Charvis was named in Gareth Jenkins' 41-man preliminary summer training squad for the 2007 Rugby World Cup. He made the final 30-man squad in August after playing in the Test against England and made substitute appearances in both summer matches against Argentina and France. Charvis made a try-scoring substitute appearance in Wales's opening Pool B match against Canada, and made the starting line-ups for the remaining pool clashes with Australia, Japan and Fiji.

In November 2007, Wales caretaker coach Nigel Davies included Charvis in his starting line-up for the inaugural Prince William Cup match with South Africa. Despite the 34–12 defeat to the reigning world champions, Charvis scored his 22nd try for his country, making him the leading try scorer among all Welsh forwards (as of 2021). He is one of only four forwards to score over 100 international points (John Eales, Carlo Checchinato and Takashi Kikutani are the others). He was the second most capped player for Wales and the most capped forward with 94 caps until overtaken by Martyn Williams on 13 March 2010. He also featured in the 1999 Rugby World Cup and captained Wales in the 2003 Rugby World Cup in Australia.
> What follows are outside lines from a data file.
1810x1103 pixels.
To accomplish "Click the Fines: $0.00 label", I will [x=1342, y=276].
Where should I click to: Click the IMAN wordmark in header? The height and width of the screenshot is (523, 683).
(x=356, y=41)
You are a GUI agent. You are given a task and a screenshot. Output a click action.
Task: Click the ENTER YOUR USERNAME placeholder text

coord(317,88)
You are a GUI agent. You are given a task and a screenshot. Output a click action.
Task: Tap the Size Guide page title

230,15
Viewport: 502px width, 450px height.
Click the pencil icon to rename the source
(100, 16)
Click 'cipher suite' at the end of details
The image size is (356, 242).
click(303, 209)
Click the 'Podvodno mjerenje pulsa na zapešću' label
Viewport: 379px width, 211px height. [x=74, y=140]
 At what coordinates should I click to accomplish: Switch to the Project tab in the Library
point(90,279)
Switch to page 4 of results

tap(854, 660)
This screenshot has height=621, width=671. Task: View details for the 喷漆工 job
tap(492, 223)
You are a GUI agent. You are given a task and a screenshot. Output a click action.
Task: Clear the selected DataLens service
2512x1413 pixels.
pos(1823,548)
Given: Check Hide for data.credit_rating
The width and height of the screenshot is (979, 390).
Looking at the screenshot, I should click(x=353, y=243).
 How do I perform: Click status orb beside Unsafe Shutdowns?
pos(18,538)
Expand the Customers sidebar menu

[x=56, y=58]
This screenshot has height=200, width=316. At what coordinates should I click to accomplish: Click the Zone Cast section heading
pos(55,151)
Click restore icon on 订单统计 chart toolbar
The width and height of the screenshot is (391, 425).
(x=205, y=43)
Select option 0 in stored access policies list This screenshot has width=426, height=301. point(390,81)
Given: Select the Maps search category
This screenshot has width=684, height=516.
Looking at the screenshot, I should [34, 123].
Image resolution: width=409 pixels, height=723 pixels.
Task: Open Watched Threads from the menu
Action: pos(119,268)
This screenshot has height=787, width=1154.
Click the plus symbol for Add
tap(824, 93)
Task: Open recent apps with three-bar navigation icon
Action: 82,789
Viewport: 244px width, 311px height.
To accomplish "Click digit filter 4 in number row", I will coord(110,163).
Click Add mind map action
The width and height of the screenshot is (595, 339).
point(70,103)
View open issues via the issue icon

=== International tries ===

| Try | Opponent | Location | Venue | Competition | Date | Result |
| 1 | Argentina | Llanelli, Wales | Stradey Park | 1998 autumn internationals | 21 November 1998 | Win |
2
| 3 | France | Paris, France | Stade de France | 1999 Five Nations | 6 March 1999 | Win |
| 4 | Argentina | Cardiff, Wales | Millennium Stadium | 1999 Rugby World Cup | 1 October 1999 | Win |
| 5 | Romania | Cardiff, Wales | Millennium Stadium | 2001 autumn internationals | 19 September 2001 | Win |
6
7
| 8 | South Africa | Cape Town, South Africa | Newlands | 2002 summer tour | 15 June 2002 | Loss |
| 9 | Fiji | Cardiff, Wales | Millennium Stadium | 2002 autumn internationals | 9 November 2002 | Win |
| 10 | Canada | Melbourne, Australia | Docklands Stadium | 2003 Rugby World Cup | 12 October 2003 | Win |
| 11 | New Zealand | Sydney, Australia | Stadium Australia | 2003 Rugby World Cup | 2 November 2003 | Loss |
| 12 | England | Brisbane, Australia | Lang Park | 2003 Rugby World Cup | 9 November 2003 | Loss |
| 13 | Argentina | Tucumán, Argentina | Cancha del Atletico | 2004 summer tour | 12 June 2004 | Loss |
| 14 | Japan | Cardiff, Wales | Millennium Stadium | 2004 autumn internationals | 26 November 2004 | Win |
15
16
17
| 18 | United States | Hartford, USA | Rentschler Field | 2005 summer tour | 4 June 2005 | Win |
19
| 20 | Canada | Toronto, Canada | York Stadium | 2005 summer tour | 11 June 2005 | Win |
| 21 | Canada | Nantes, France | Stade de la Beaujoire | 2007 Rugby World Cup | 9 September 2007 | Win |
| 22 | South Africa | Cardiff, Wales | Millennium Stadium | 2007 autumn internationals | 24 November 2007 | Loss |
Source:

==Post-professional career==
After retiring, Charvis opened a carpet and flooring shop in Swansea. In 2013, the shop was located on Oystermouth Road in Swansea, but in 2016, it was moved to Horizon Park, Llansamlet.

In 2018, commemorating Black History Month in the United Kingdom, Charvis was included on a list of 100 "Brilliant, Black and Welsh" people.

In 2023, Charvis was named as one of 295 former rugby players bringing a lawsuit against the sport's governing bodies over brain injuries sustained while playing.